On Microsoft acquiring Activision Blizzard
Looks like Microsoft isn’t done with it’s acquisition spree. And we all thought the Bethesda-deal was huge. As a gaming website (can’t remember, Polygon, The Verge, or Kotaku) pointed out, this was the equivalent of Pixar, Star Wars, and Marvel, forced into the arms of Disney.
Microsoft is one step closer to dominance. Imagine all the games they now have in their hands: Doom, The Elder Scrolls, the upcoming and much hyped Starfield, which will now be joined by Call of Duty, Overwatch, and World of Warcraft. Imagine all of those now exclusive to Xbox and PC and part of the Game Pass.
This is less about content though. It’s about steering consumers into Microsoft’s own ecosystem. They did mention the metaverse.

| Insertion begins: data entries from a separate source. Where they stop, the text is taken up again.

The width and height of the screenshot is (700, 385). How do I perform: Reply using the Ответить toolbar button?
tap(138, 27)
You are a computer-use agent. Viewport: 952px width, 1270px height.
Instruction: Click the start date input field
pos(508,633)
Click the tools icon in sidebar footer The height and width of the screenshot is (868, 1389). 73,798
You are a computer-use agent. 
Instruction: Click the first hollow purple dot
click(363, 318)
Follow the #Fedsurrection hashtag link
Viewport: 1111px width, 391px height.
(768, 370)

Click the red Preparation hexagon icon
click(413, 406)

For Activision Blizzard’s part, I doubt they would have sold if they weren’t swimming in their own crap for the controversies they’ve stirred. Selling themselves, they’ve passed huge amounts of responsibility elsewhere while avoiding accountability, and still make a ton of money for them to go yachting for a couple of years until the dust settles and make their big comebacks.
Sony is in deep waters. They’re losing popular titles, giving people less reasons to get a PS5. Microsoft doesn’t seem to care about consoles, as evidence of the introduction of the weaker Xbox Series S and the push for Game Pass.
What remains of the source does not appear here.